Генри Киссинджер спрыгнул с колен Луизы.
- За себя говори, - ответила Джатс.
- У тебя есть Никель, а это все меняет. Даже когда она ведет себя отвратительно, с ней весело. Сызмальства у нее этот талант, - в голосе Луизы зазвучали знакомые жалобные нотки. - Теперь, когда Перли умер, и Господь призвал Мери к себе на небеса в пятьдесят пятом... - она глубоко вздохнула, - а потом и Мейзи в семьдесят восьмом... Никогда не думала я, что переживу собственных детей.
- Не заводи старую шарманку, Луиза. Иначе доведешь себя до слез. Вот, положи сливок себе в кофе. Сливки самые настоящие, попробуй.
Луиза сделала вид, что превозмогает страдания, добавила сливки в кофе, потом надолго замерла, напряженно сжимая чашку обеими руками, чтобы почувствовать себя настоящей мученицей, и отпила глоточек.

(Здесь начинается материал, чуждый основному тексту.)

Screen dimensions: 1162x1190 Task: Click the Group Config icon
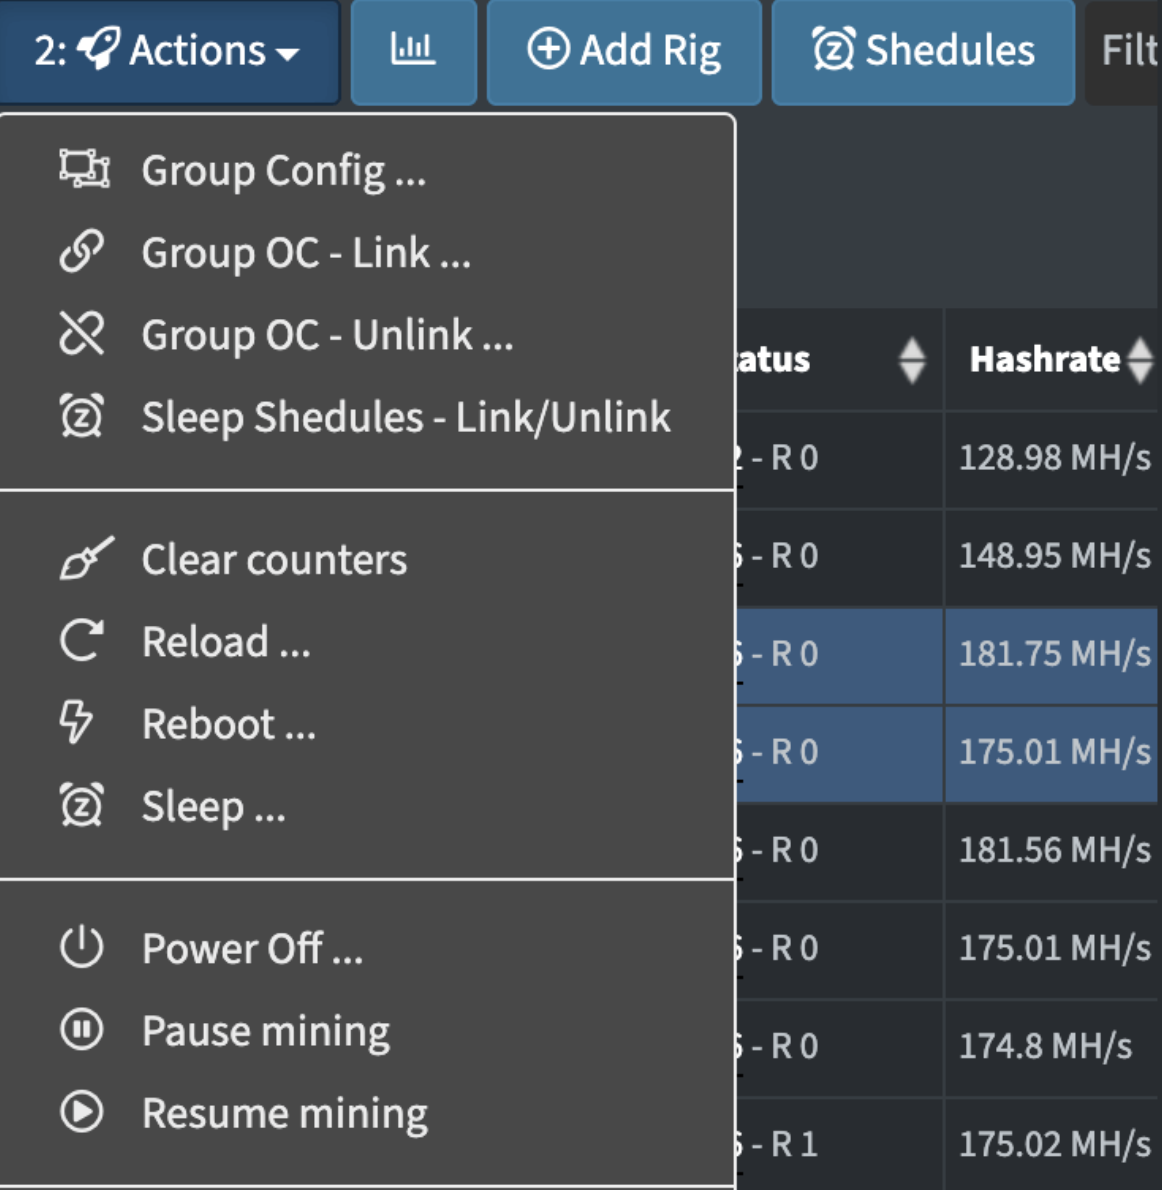83,169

- Сливки? Ты что-то празднуешь?
- Еще бы, - Джатс закружилась по кухне, вытаскивая хлеб, масло, сковороду, кастрюльку и крупные яйца в рыжей скорлупе.
- Что?
- Жизнь!
Последовал еще один вздох.
- Ох, а я думала, что-то особенное.
- Тебе бы плакальщицей работать, Лисси. У меня нет времени нюни разводить.

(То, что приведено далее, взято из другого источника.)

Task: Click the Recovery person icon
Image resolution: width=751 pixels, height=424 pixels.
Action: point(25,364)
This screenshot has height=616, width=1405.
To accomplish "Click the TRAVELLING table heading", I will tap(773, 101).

- Ты потеряла всего-навсего мужа. Это не то же самое, что потерять ребенка. Хотя о чем это я? Тебе не понять, Никель ведь тебе не родная.
- Пасть закрой, кишки простудишь, - безучастно проговорила Джулия.

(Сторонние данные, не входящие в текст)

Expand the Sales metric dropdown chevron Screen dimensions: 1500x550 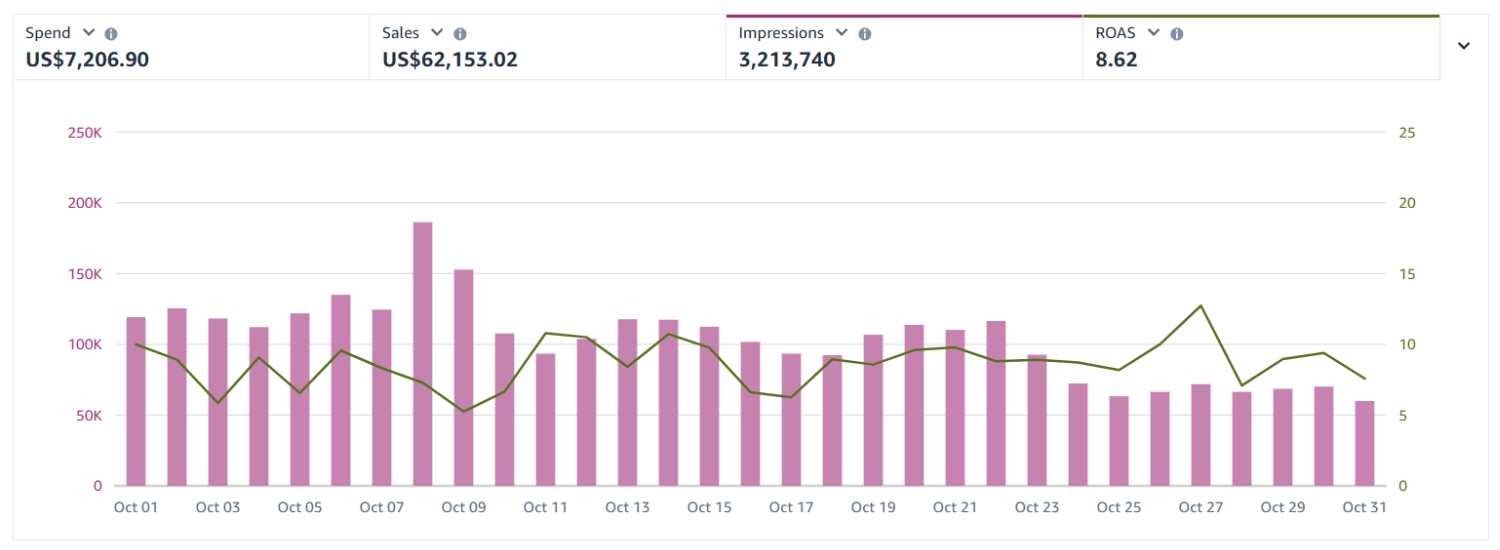[437, 33]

Пара ног прошлепала в ванную. Дверь закрылась. Сестры услышали, как побежала вода. Джатс оживилась и поставила греться воду, чтобы заварить для Никель чай. Ее девочка на дух не переносила кофе.
И, раз уж ребеночек проснулся, Джатс включила радио и стала двигаться в такт музыке.
Луиза проверила, плотно ли прикрыта дверь ванной. Шум воды убедил ее в том, что Никель ничего не услышит.
- Джатс, а ты видела хоть что-то из того, что она сделала в этот приезд?
- Это ты о чем?
- Ну о том, что она написала, понимаешь?
- Я в ее вещах не ковыряюсь. Почем мне знать, может, она и не пишет вовсе, а чертиков малюет?
- Так иди, посмотри!
- Нет.
- Я пойду с тобой.
- Это неправильно... - но Джатс одолело любопытство.
- Да она в душе! Давай живее! Мы только глянем быстренько.
- Ну... - Джатс вытерла руки кухонным полотенцем и подошла к двери ванной. - Ты голову мыть будешь, солнышко?
- Да!
- Хорошо. Я просто спросила, чтобы чай тебе не заваривать раньше времени.
- Спасибо, мам!
Джулия махнула сестре, и они на цыпочках прокрались в старую спальню Никель, где все оставалось по-прежнему с тех самых пор, как ей исполнилось семнадцать, и она уехала из дома.
Старушки подскочили к небольшому деревянному столу, и Джулия начала рыться в бумагах.
- Нашла что-нибудь про меня? - волновалась Луиза.
- Нет. Все, что я вижу - это всякая чепуха о Раннимиде.
- Дай сюда! - Луиза выхватила бумаги у нее из рук.
Джулия Эллен потянула их назад.
- Она моя дочка! Я должна смотреть первой!
Дверь ванной приоткрылась, и обе старушки замерли на месте.
- Мама, я расческу свою забыла. Мам, ты где?
- Я-а... я здесь, солнышко! Я иду! - Джулия подскочила к бюро, схватила расческу и припустила по коридору. - Вот, держи!
- Спасибо! - дверь закрылась.
Джатс вернулась и обнаружила Луизу, с трудом пытающуюся разобрать неразборчивый почерк Никель.